An emmetropic 11-year-old girl with no previous ocular history suffered closed globe trauma to the left eye when she inflated a ‘punch balloon’ until it burst. She described being struck by the exploding balloon on the temporal side of her left eye. There were no significant symptoms immediately following the injury and medical assistance was not sought. After 2 days, a black line or floater was noted in the nasal visual field of the left eye. The patient was referred directly to the hospital eye service by her optometrist.

On presentation, Snellen visual acuity was 6/5 in the right eye and 6/6 in the left. During dilated funduscopy, five linear retinal tears were visible superotemporally in the equatorial retina. There was a small area of associated retinal haemorrhage with overlying vitreous extension. No subretinal fluid or frank detachment was present (Figure 1). Of note, there was no lid swelling, ecchymosis, corneal abrasion, anterior chamber activity, or iris abnormality visible.

Figure 1
figure 1

Clinical photograph of the superotemporal fundus showing five linear retinal tears.

The patient was managed conservatively. During 6 months of follow-up, no complications developed and 6/6 visual acuity was maintained. The vitreous haemorrhage cleared leaving a flat area of chorioretinal scarring.

Comment

Punch balloons are manufactured in the UK and sold through a number of outlets including one nationwide supermarket chain. They are of a thicker, heavier latex construction than conventional party balloons (16 g per balloon vs approximately 5 g per conventional party balloon), and this may well have contributed to our patient's injury. The inflation pressure of these balloons is no higher than conventional, smaller balloons.

There is a small printed warning on the packet that states that adults should inflate these balloons and supervise their use in children under 8 years of age.
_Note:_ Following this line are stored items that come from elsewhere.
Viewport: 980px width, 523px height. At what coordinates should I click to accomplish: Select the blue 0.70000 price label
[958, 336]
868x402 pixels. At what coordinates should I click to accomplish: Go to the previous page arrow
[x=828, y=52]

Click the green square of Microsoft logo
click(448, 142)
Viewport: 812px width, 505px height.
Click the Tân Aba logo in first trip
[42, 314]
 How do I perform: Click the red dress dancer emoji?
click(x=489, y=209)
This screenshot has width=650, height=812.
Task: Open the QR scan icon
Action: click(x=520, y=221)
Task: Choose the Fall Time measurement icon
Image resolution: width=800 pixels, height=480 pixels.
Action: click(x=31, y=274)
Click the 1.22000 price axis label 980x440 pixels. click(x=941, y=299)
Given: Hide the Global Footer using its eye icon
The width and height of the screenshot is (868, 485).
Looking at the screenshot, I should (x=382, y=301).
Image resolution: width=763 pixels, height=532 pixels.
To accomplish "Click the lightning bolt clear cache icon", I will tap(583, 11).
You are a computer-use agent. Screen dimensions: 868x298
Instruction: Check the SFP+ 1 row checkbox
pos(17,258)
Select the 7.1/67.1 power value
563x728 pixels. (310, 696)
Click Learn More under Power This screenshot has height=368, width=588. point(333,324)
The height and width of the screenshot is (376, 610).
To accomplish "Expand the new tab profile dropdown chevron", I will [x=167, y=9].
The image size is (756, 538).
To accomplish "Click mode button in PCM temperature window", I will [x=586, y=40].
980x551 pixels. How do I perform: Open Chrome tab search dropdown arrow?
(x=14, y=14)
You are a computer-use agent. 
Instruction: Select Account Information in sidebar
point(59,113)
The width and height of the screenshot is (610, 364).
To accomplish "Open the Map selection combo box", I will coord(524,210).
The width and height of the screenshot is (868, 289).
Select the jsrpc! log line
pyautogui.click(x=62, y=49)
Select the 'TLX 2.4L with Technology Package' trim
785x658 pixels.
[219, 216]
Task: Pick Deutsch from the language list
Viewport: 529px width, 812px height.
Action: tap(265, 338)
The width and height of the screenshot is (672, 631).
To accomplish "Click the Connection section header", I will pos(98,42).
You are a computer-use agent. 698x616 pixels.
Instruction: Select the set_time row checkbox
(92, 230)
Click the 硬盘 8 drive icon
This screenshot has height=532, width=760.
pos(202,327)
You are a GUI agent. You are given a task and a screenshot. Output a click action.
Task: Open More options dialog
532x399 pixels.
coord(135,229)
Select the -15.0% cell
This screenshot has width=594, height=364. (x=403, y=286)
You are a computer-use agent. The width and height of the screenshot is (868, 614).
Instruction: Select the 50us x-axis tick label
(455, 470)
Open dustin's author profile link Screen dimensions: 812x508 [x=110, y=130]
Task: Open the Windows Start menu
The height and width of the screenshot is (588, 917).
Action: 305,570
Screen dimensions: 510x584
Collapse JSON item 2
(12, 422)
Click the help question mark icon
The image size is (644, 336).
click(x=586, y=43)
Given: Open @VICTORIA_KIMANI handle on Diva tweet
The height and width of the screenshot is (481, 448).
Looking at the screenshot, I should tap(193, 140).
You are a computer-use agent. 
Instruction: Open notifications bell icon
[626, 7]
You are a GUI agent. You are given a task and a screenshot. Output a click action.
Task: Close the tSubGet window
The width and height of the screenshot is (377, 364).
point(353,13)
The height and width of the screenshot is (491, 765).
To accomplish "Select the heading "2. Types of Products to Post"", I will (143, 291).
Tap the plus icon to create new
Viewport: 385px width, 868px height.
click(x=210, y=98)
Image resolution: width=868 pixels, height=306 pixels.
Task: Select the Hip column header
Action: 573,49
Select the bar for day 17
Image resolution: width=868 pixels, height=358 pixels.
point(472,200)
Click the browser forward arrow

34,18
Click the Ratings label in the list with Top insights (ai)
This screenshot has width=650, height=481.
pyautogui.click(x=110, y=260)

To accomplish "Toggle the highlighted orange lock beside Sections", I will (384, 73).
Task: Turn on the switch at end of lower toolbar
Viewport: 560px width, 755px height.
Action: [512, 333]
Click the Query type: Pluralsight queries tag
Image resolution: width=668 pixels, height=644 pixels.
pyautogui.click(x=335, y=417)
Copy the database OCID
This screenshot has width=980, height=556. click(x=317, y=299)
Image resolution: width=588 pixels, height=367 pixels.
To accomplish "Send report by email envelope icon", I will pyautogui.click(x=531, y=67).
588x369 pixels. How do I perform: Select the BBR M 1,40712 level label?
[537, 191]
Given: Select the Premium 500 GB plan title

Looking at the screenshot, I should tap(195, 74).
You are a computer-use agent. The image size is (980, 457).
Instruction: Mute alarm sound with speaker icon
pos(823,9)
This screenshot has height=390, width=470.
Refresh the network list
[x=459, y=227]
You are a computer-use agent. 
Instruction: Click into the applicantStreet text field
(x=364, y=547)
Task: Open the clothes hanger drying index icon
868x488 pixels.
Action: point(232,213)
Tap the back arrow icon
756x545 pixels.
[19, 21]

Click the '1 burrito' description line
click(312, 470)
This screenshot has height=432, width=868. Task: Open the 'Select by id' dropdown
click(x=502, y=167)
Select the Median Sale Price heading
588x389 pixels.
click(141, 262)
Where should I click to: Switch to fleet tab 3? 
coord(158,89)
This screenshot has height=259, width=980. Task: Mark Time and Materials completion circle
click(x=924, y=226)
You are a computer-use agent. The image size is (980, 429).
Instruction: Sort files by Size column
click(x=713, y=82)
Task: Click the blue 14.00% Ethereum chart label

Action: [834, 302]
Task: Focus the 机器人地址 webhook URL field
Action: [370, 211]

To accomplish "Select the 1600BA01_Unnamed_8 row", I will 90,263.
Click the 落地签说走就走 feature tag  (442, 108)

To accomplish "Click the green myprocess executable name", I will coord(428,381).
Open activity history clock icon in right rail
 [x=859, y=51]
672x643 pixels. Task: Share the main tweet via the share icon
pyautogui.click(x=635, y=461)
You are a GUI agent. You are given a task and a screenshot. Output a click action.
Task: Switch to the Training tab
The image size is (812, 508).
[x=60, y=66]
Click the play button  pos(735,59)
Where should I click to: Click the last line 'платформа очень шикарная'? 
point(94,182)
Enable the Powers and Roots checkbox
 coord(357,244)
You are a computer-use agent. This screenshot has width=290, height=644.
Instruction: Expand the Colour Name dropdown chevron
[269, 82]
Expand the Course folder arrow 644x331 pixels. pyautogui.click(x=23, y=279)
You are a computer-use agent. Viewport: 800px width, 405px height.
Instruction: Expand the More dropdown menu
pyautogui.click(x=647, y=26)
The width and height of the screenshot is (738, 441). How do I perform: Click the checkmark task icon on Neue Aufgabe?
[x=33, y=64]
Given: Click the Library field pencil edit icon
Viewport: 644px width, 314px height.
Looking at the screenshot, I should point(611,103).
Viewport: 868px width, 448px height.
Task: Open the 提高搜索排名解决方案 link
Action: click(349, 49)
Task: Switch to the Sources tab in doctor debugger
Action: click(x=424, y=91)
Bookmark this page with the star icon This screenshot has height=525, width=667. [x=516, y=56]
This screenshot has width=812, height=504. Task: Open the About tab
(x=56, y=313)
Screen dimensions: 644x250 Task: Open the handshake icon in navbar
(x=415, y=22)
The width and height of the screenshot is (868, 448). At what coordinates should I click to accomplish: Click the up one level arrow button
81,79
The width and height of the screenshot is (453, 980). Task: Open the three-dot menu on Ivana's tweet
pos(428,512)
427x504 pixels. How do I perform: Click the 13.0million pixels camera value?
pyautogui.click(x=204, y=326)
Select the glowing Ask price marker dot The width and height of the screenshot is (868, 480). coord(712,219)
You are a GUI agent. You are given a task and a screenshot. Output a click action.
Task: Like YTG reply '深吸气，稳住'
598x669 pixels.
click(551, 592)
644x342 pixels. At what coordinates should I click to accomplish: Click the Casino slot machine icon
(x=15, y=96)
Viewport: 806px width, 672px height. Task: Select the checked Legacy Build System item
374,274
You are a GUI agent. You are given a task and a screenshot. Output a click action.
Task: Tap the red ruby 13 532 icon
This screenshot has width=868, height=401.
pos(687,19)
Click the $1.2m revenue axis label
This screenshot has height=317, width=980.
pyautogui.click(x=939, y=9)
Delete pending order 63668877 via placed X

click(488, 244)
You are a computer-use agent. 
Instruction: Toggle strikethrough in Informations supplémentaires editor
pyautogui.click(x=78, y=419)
From the linear pattern of the chorioretinal tears and their position within the globe, the likely mechanism of injury is an abrupt compression of the eye along the anteroposterior axis with consequent stretching at the equatorial region and vitreous base. In a series of 445 eyes with fundus changes caused by blunt trauma, Atmaca and Yilmaz2 reported that in those with retinal holes and tears, 40.6% occurred in the superior temporal quadrant and 34.3% were in the equatorial region. This pattern of injury is well described in squash ball3 and paintball4 accidents.

Although this injury has not previously been described in relation to toy balloons, the symptoms and the fresh haemorrhage make it extremely unlikely that this finding was an incidental one. This report reinforces the importance of thorough history collection and examination even in apparently minor trauma.